4.2 O lugar do fator econômico no complexo marxista de determinações históricas

É patente a relevância possuída pelos elementos da economia na concepção

materialista de história. Marx e Engels entendem que há uma simbiose entre determinados

modos de produção e determinadas formas de relação social, de modo que o desenvolvimento

de distintas formas de sociabilidade estaria ligado à dinâmica produtiva.
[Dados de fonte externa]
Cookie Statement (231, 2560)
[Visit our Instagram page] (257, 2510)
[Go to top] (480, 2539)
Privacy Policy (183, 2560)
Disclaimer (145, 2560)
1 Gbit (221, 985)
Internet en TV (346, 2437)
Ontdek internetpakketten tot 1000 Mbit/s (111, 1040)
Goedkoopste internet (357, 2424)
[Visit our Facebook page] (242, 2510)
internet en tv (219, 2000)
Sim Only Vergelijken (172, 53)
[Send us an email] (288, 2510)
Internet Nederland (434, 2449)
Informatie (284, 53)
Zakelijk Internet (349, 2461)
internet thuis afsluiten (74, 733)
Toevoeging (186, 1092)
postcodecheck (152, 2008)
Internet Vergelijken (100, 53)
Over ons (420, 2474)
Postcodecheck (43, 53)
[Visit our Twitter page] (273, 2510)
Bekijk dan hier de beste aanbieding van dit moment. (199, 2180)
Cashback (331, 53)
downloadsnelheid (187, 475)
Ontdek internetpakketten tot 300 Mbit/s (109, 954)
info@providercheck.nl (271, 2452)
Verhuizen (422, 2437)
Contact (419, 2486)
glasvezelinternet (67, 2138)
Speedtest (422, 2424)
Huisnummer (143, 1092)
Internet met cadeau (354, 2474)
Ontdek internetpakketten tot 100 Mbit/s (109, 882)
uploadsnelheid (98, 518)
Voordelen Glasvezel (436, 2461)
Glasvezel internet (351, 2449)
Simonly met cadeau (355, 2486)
Neste sentido, a

dupla advoga que “[...] a ‘história da humanidade’ tem de ser sempre estudada e tratada em

conexão com a história da indústria e da troca’’.80

Tal compreensão se traduz em passagens polêmicas, como na obra marxiana Para

a crítica da economia política, onde o filósofo de Trier irá afirmar que

Na produção social da própria vida, os homens contraem relações

determinadas, necessárias e independentes de sua vontade, relações de

produção estas que correspondem a uma etapa determinada de

desenvolvimento das suas forças produtivas materiais. A totalidade destas

relações de produção forma a estrutura econômica da sociedade, a base real

sobre a qual se levanta uma superestrutura jurídica e política, e à qual

correspondem formas sociais determinadas de consciência. O modo de

produção da vida material condiciona o processo em geral de vida social,

político e espiritual.81

Em tais termos, compreende-se que há – como diria Lukács - uma “prioridade

ontológica da economia’’82, enquanto elemento primordial da conformação do ser social.

Contudo, a compreensão da centralidade da produção e reprodução material na vida humana

por si só não precisa qual é o grau e o tipo de inter-ligação que a economia desenvolve com as

mediações estruturais as quais serve de base.

80 MARX, Karl; ENGELS, Friedrich. A ideologia alemã. São Paulo: Expressão Popular, 2009, p. 43. 81 MARX, Karl. Para a crítica da economia política. Os pensadores. São Paulo: Abril Cultural, 1978b, p. 129-

130. 82 LUKÁCS, G. Para uma ontologia do ser social I. São Paulo: Boitempo, 2012, p. 408.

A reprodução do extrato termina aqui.